I soldi pubblici vanno controllati, sono d’accordo, ma non con processi formali. Il Recovery Plan sarà la prova del nove della nostra capacità di far bene. E qui includo anche i privati, perché talvolta un atteggiamento non adeguato del settore pubblico – e non parlo di corruzione, ma di modalità operative – ha contagiato anche quello privato. Ciò detto, il Recovery Plan andrà ad agire su aree di grande bisogno. Spetterà allo Stato e a chi riceverà quei soldi raggiungere gli obiettivi.
In tema di Stato. La convince il “governo dei migliori”?
Parto da un dato positivo: con questo Governo si è ridotto il rumore di fondo. Un anno fa qualsiasi decisione generava discussioni lunghissime senza un particolare senso. Il governo sta facendo le cose più importanti – il piano vaccinale, per esempio – e c’è ampio consenso. La prova del fuoco si avrà quando arriveranno i nodi. Siamo un Paese che mi ricorda un immenso videogioco fatto di talk show dove regna il narcisismo, le persone dicono la propria e i giornalisti aizzano gli uni contro gli altri, provocando. Il tutto fa audience, ma mancano certi livelli di profondità.

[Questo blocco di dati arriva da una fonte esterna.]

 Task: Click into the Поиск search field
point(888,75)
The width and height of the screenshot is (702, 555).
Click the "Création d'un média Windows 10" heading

Lei ha in portafoglio istituzioni impegnate nella formazione di giovani fra i 18 e i 30 anni. Le piace l’idea della dote ai 18enni?
L’idea di dare ai giovani un piccolo patrimonio iniziale può avere senso. Penso, tuttavia, che i veri problemi dei giovani siano il lavoro e i salari in entrata troppo bassi. Oggi i giovani laureati prendono 800 o 1000 euro. Bisognerebbe trovare il modo di pagarli di più. Ed è il motivo per cui alcune aziende faticano a trovare capitale umano. Non mi sorprende vedere ragazzi che stanno a casa coi genitori fino a 30 anni. E aggiungo: rovinandosi la vita. Il Paese è incastrato su questo, poche opportunità ai giovani e basse remunerazioni.

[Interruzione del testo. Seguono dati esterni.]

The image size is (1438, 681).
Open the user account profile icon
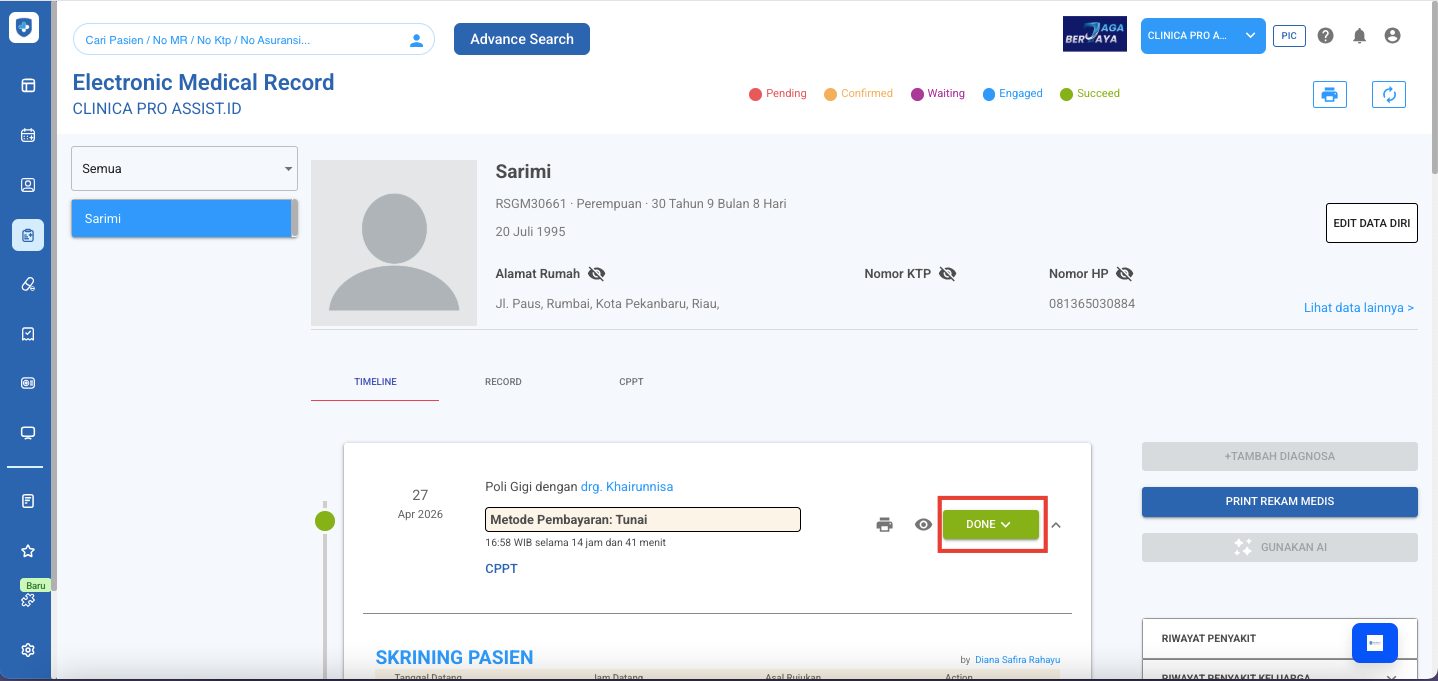coord(1392,36)
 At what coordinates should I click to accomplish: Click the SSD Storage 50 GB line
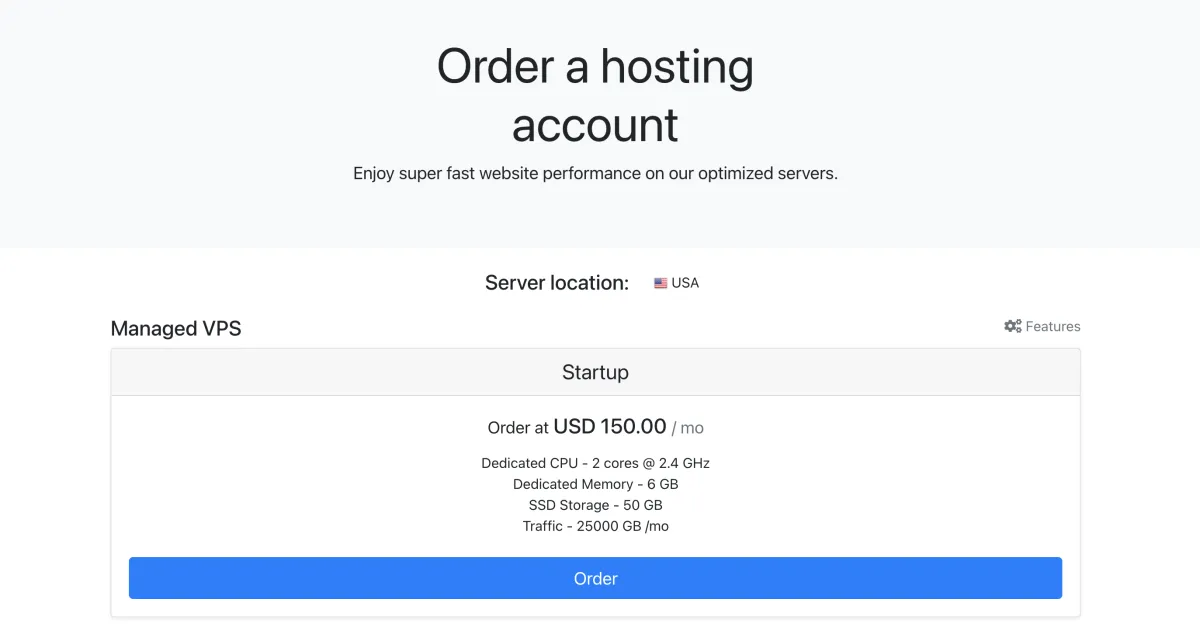click(595, 505)
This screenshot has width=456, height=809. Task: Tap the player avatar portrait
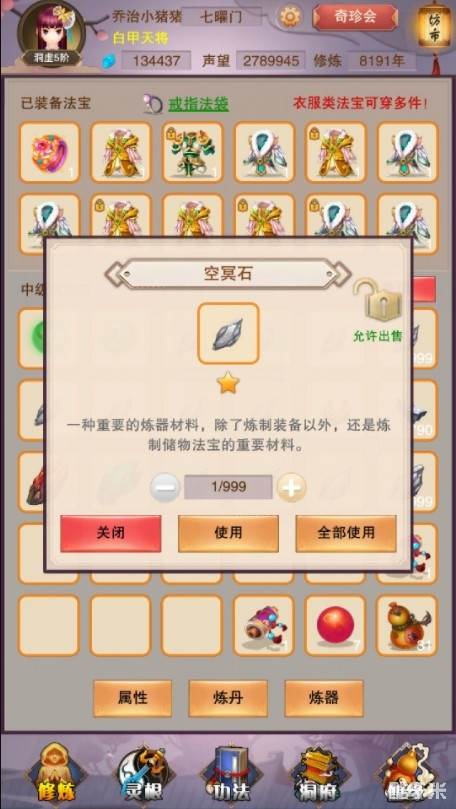[51, 32]
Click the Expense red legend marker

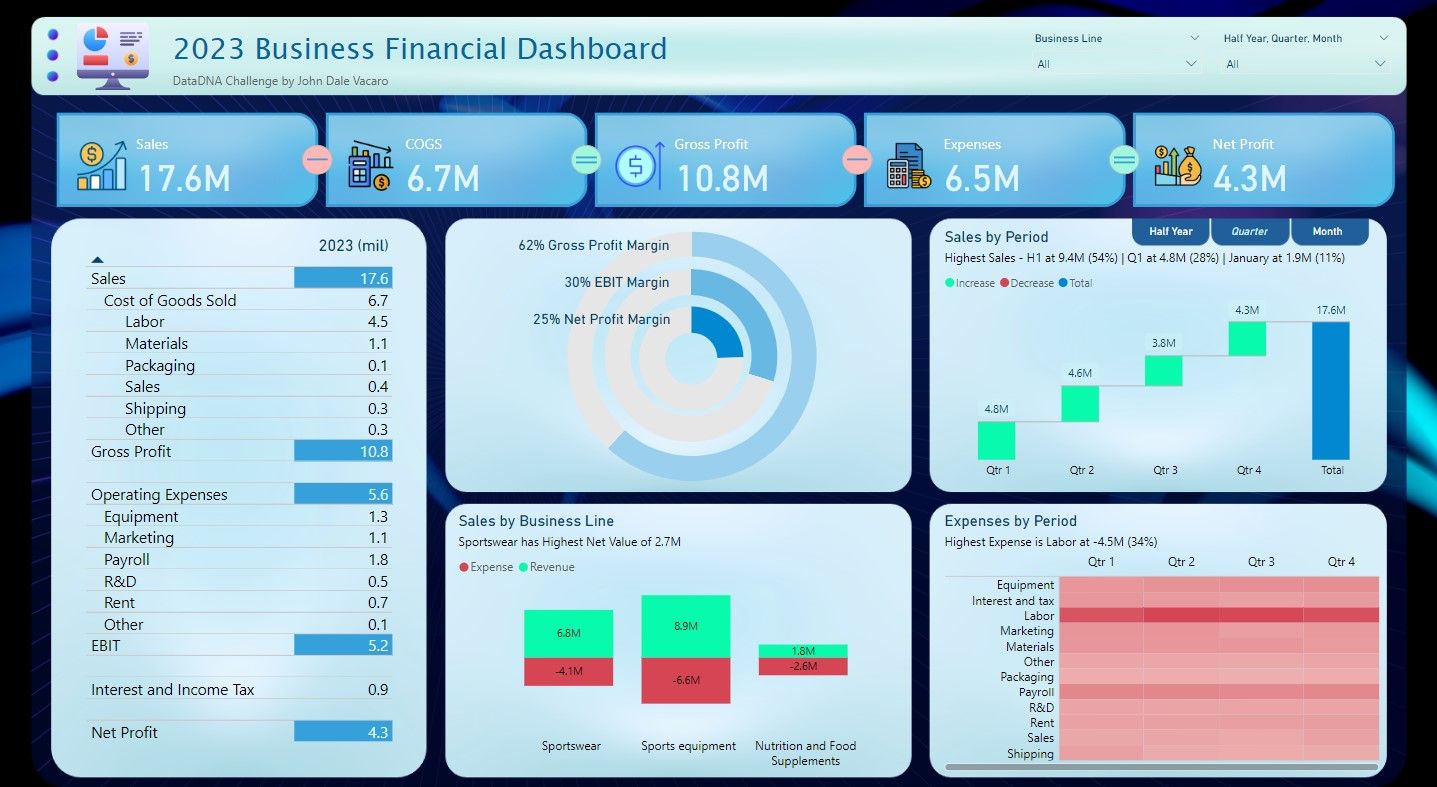click(x=464, y=567)
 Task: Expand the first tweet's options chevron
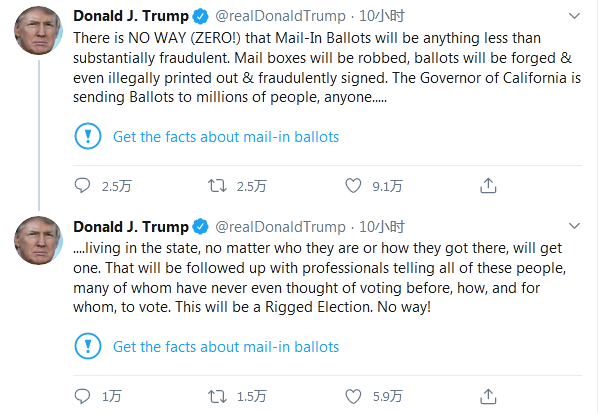pos(573,17)
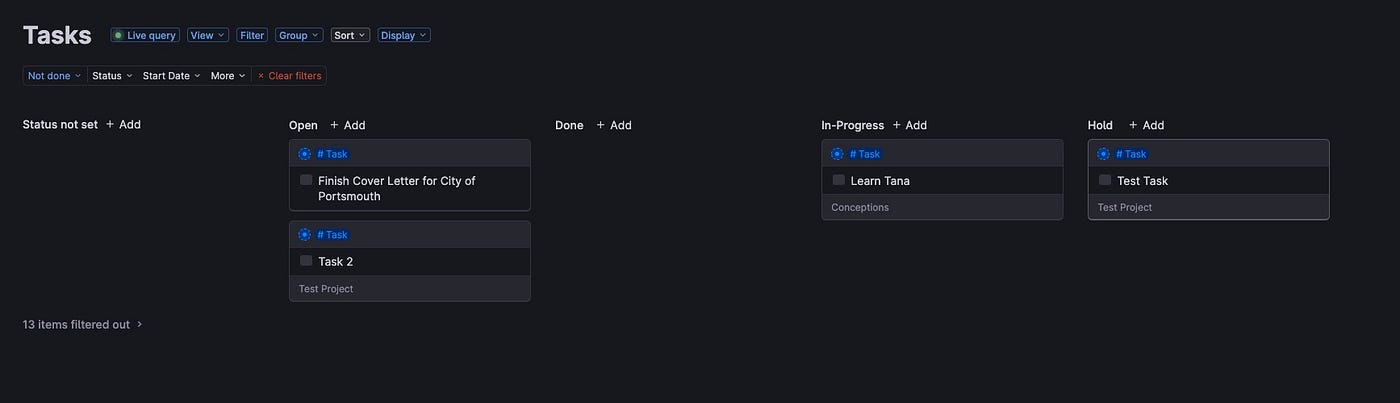The image size is (1400, 403).
Task: Expand the Start Date filter dropdown
Action: (171, 76)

Come si passa da una laurea in fisica al private equity e poi a Oltre Venture?
La fisica fa parte del mio percorso formativo, ma non professionale. Ho lavorato 6 mesi come fisico in università, poi sono entrato in azienda, arrivando al management. La folgorazione sulla via di Damasco è arrivata quando sono riuscito a entrare nel mondo del private equity, che è poi stata la mia attività professionale più importante. La mia generazione è stata tra le più favorite in tema di opportunità. C’è chi le ha colte e chi no, ma una cosa è certa: la generazione del dopoguerra ha avuto davanti a sé tante occasioni. Io ho avuto il merito di coglierle, ma ho anche sfruttato un momento facile, e questo va riconosciuto.
Cosa ha rappresentato per lei la fase del private equity?
Una scelta di vita, me lo potevo permettere. Mi ha consentito di far leva sulle mie relazioni e capacità di investitore, creando qualcosa di positivo per la società. O almeno, questo è sempre stato il mio auspicio.
Parla di “capacità di investire” nel senso che esiste l’istinto dell’investitore? Possiamo parlare di talento innato?
Mi piace comparare chi fa attività nel private equity e nel venture capital a un decatleta. I migliori investitori che ho incontrato sono figure poliedriche: magari non sono numeri uno in niente, però possono offrire prestazioni di qualità in tante cose. Devono capire il marketing e la finanza, avere buone abilità di relazione, devono avere ampio spettro di competenze e tutte di alta qualità. Questo a differenza di chi, magari, eccelle nella ricerca o nel marketing, cioè è molto verticale.